>> Start Quoted text
Governor Malloy outlined key proposals in his school reform package to nearly 200 people at the Yale School of Management’s Education Leadership Conference.
On the highly-charged issues of teacher evaluation and tenure, the Governor said there needs to be honest and frank discussion.
"And I want to be very clear. I have not proposed the elimination of tenure. In fact, it remains in the system. But I have proposed that we immediately move to an evaluation system where no one escapes evaluation because they’ve been working in a district for four years. And no one gets to be held to a lower standard because they have tenure. What we want is excellence."
Governor Malloy has faced anger and opposition by teachers to his proposals for tenure reform.
A panel discussion followed the Governor’s remarks. When asked how to overcome obstacles, Mary Loftus-Levine, executive director of the Connecticut Education Association - the state’s largest teachers’ union - said stakeholders at all levels across the state need to accept change and agree to give up something.
>> End Quoted text
--- Work to complete ---
In the school reform text, where did Governor Malloy present his proposals? Rely only on the school reform text when answering.
>> Start Material
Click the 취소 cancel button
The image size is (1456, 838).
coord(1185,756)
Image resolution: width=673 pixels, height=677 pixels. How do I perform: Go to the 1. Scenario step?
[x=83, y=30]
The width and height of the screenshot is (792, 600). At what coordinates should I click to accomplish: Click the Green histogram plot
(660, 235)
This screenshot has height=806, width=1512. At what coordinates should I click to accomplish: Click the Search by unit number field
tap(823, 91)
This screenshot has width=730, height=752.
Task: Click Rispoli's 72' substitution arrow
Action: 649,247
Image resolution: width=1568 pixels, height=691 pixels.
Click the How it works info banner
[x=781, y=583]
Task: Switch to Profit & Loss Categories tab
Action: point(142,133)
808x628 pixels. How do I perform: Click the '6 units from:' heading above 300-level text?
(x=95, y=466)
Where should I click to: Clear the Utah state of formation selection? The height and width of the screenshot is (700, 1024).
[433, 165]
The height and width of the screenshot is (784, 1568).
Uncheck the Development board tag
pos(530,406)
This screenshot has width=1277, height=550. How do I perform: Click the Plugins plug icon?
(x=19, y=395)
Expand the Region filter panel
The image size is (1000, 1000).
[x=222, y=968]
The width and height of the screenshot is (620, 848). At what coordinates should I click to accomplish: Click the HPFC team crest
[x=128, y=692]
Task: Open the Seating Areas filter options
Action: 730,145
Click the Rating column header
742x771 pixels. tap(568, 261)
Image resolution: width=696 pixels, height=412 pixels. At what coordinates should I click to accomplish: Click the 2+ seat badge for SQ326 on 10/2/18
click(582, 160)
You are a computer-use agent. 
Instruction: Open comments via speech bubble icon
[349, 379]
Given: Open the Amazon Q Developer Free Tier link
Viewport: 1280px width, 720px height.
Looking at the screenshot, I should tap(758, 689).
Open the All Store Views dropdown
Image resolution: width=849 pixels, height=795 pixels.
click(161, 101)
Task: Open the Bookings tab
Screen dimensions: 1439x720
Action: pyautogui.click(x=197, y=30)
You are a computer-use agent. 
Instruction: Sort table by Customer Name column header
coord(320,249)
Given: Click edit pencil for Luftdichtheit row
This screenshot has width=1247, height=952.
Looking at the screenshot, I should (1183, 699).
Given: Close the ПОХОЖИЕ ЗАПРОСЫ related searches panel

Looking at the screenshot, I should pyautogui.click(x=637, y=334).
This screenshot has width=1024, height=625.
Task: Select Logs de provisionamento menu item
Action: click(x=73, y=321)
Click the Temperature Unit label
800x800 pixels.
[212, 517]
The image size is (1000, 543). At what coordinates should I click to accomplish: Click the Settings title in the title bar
>> End Material
--- Result for this task ---
At the Yale School of Management's Education Leadership Conference.